When Class of 2017 member Jacqueline Henao wanted a tattoo to represent the higher power that helped her through her depression, she chose a black semicolon on her right wrist.
It represents Project Semicolon, a national nonprofit dedicated to suicide prevention and awareness. The tattoo is a reminder of a higher power, her own self-worth and is a symbol of the perseverance Henao displayed on her way to graduating from the Community College of Rhode Island this month with a certificate in Human Services.
“When I decided to put everything I went through behind me I had to do something for myself to permanently imprint it, and the tattoo was a way to do that,” Henao said.
The tattoo is located over a scar from an attempt to cut herself, and it represents closure on a period of depression that coincided with her three-year break from studies at CCRI. The difficult time, however, also led Henao to discover her passion for helping others who have struggled with depression.
“I stop all the time and think about how far I’ve come,” she said. “My graduation means a lot to my family. For me, there were a lot of people who said I wasn’t going to go back and finish. This is an opportunity to prove to them that I could.”
Henao, a Central Falls resident, arrived at CCRI in 2008 with plans to become a medical administrative assistant.

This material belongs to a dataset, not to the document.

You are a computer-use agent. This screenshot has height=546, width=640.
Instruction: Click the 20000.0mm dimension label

She was working through her prerequisites when, in 2011, her father was diagnosed with prostate cancer. Henao, who had been paying her own way through college one or two courses each semester, decided to leave CCRI.
Her father’s diagnosis triggered a period of depression for Henao, who continued to volunteer with area youths through a local nonprofit.

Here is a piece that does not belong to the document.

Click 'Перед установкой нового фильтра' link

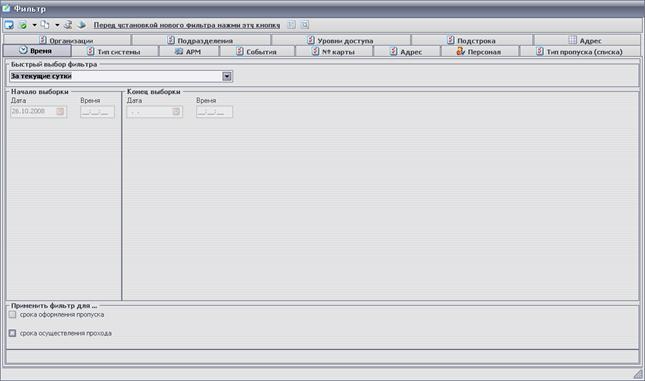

It was through her volunteer work she realized her passion for helping young people, a revelation that, along with her father’s cancer remission, triggered positive progress in her recovery.
She continued her healing by leaning on her friends, family and rediscovered Christian faith.

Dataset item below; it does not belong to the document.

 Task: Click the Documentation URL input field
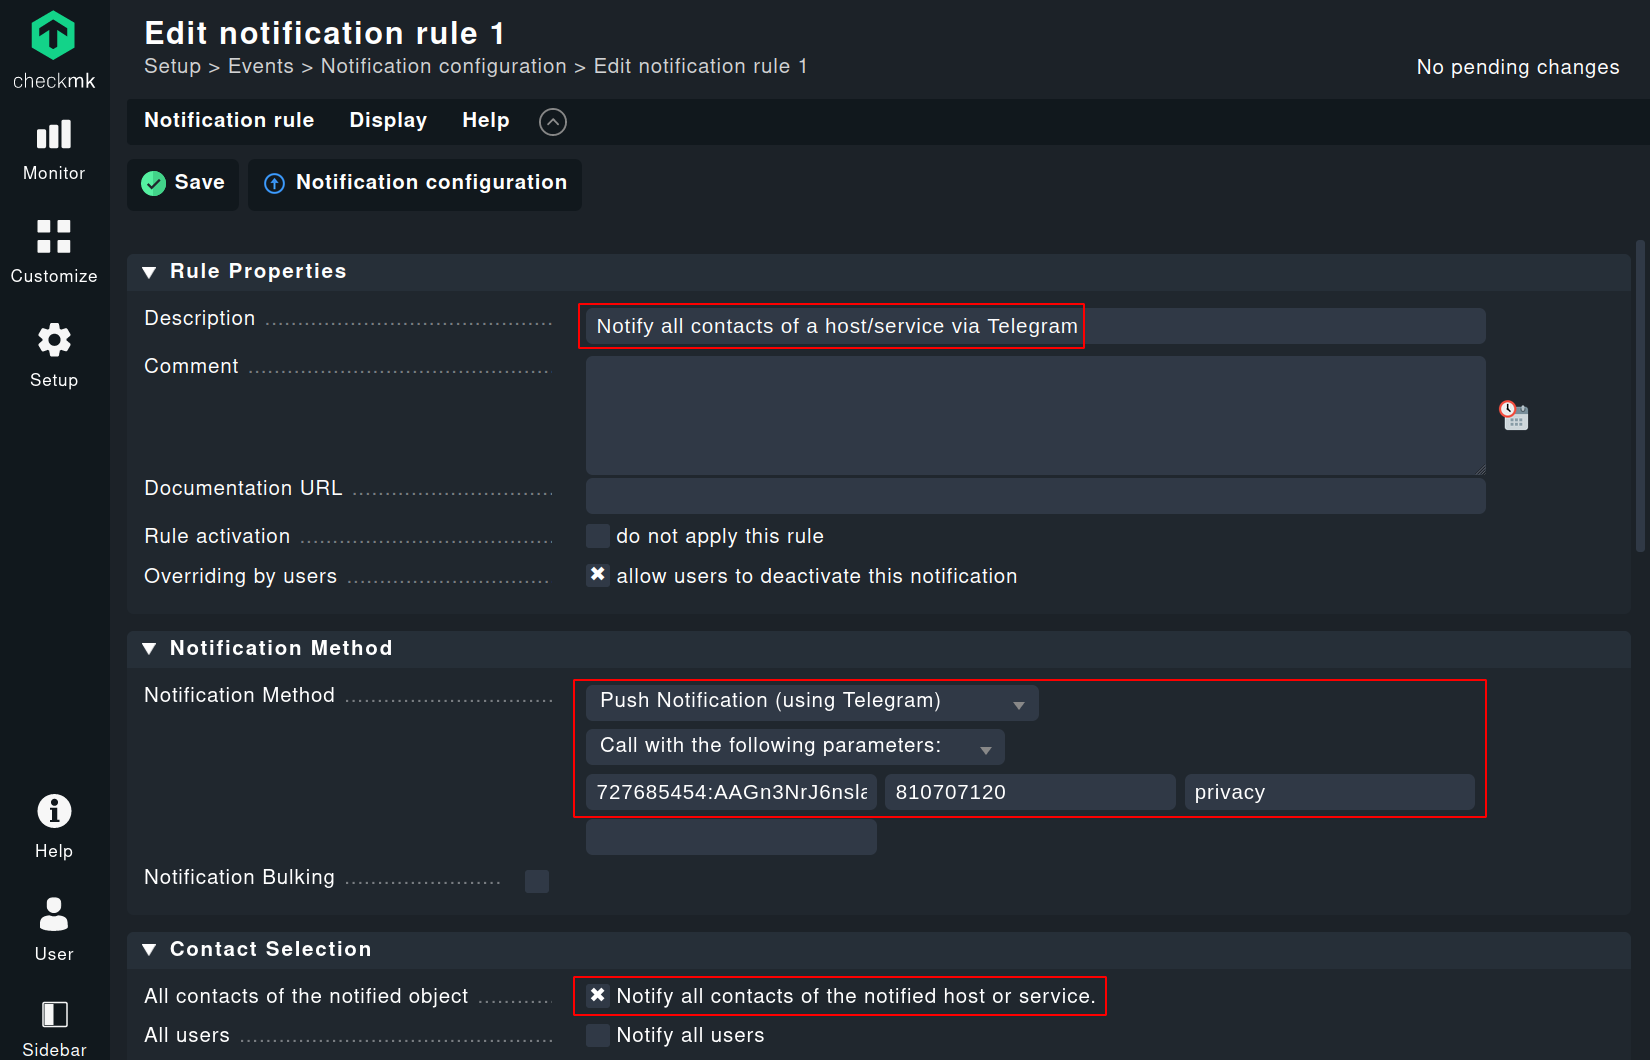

“I know it sounds a little cliché, but God has placed certain people in my life to help me get through it,” she said.
As her recovery progressed, discussions turned to the prospect of Henao returning to school. At the urging of her family, in particular her late grandmother, Henao decided to re-enroll at CCRI with a clearer focus.
“My family has always believed in me, sometimes more than I believed in myself. They pushed me and my siblings to be something in life,” she said.
She knew she wanted to use her experiences with depression to help students who are dealing with similar issues.
“I know what it feels like to feel like you have no one, so I feel like I can use my own experiences to help someone so it doesn’t go as far as it did with me,” she said. “I want to help keep people from getting to that point.”
With that in mind, she enrolled in the Human Services certificate program. Graduates often find employment in governmental social service agencies, schools and nonprofit agencies.
Through CCRI she worked with the Nowell Leadership Academy, which was founded to serve pregnant and parenting young adults in the area. Her experiences at Nowell have reinforced her commitment to helping students struggling with depression, suicidal thoughts or addiction issues.
“You shouldn’t force change on someone. You have to let them figure it out on their own while you continue to support them,” she said.
She is interviewing for jobs and hopes someday to work for the Rhode Island Department of Children, Youth and Families.